If you can honestly say the answer to that question is yes, THAT is love that lasts forever.
You’re confusing lust and attraction with love. Love is not the feeling you get when you have his dick in your mouth (or vice versa). That’s the boycrazy feeling. 🙂
If you’re lucky I imagine you reach a plateau of contentment, and you both _work_ at it.
You know the paradox, you get one thing when you feel like you don’t need it. You get the girl when you don’t feel like you need to get her. I think it’s true about love too.
Wow, I used the name of the blog in the comment,I’m so intelligent, I’m like Russell Brand with a receding hair line. I wish I’d made a video, but I’m too hairy to appear on video. Plus, I’m only interesting in writing. 🙂
I never comment on things like this, but I’ve been feeling the same way. It’s easy to like guys, they’re great, they’re hot, they’re easy to figure out. It’s easy to hang out with them and date them and hook-up when feelings don’t get too involved. But big loves are rare. The feeling you get when you’ve known someone for so long and your heart still starts pounding whenever you see them, is rare. People you truly and honestly care about don’t come along everyday, but you do know when you find them. And it takes a lot of work to maintain something like that, when both of you have so many of your feelings involved. There are so many complications that relationships like that are fragile. The way things are when you find the person you’re meant for make so much sense, but great loves don’t last. People become so bedazzled by love and so invested in the happiness that those relationships bring, that they’re bound to fall apart when someone starts to care too much or when things start to get too real. There’s a difference between love and marriage, and if you’re looking for something that lasts, you’ll have a better chance with marriage, because great love is fleeting…that’s what allows us to romanticize it.
There is nothing better than those first days, weeks, months of the roller coaster ride. The incredible sex on the kitchen table, tearing off clothes. Everything else in your life is on hold; romance is here. It’s like tilting into a paradise. Do not ever let that mindset leave you Alexi. That is what we all want. That is what you want from every man you meet. It might happen it might not.

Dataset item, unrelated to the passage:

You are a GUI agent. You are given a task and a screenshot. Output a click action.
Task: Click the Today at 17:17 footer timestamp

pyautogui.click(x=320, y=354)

There will be many romantic roller coasters in your life. However, there is gravity and it will pull you down. You will not undress each other and attack like vampires. You will be in bed first or Mr. Right will be watching a ballgame when you jump in. The roller coaster ride is over and so it should. It is a primal love to enjoy.
A memory that will last forever. I can’t wait for it to happen again, I can’t wait for my friends to hate me. I am not available. I cannot wait for my house to smell like a woman. It may lead to decisions later when marriage is presented by one of you.
Secondly, have you taken into consideration that many people who have an innate ability to communicate and frame people’s fears are distracted from that calling by school, degrees and licensing? You display an amazing ability to communicate. Your videos are soothing and goofy and disturbing. Your talent to act comes from your ability to relate and absorb. I know this would all sound much better in a Bela Lugosi accent, you must write Alexi, you must write.
I’m not into writing, so I’ll keep this short.
My grandmother was engaged, and broke off her wedding 3 days prior because she didn’t want to marry the man.
A few months or weeks later, one of her friends set her up on a blind date, despite much protest from my grandmother. After one date, there was an immediate affinity between them, and they eloped after only knowing each other for 2 weeks.
They were married for 40 years; until my grandfather died. My grandmother, to this day -almost 20 years later- has never remarried or even considered remarrying.
So, that kind of love existing isn’t impossible, merely unlikely.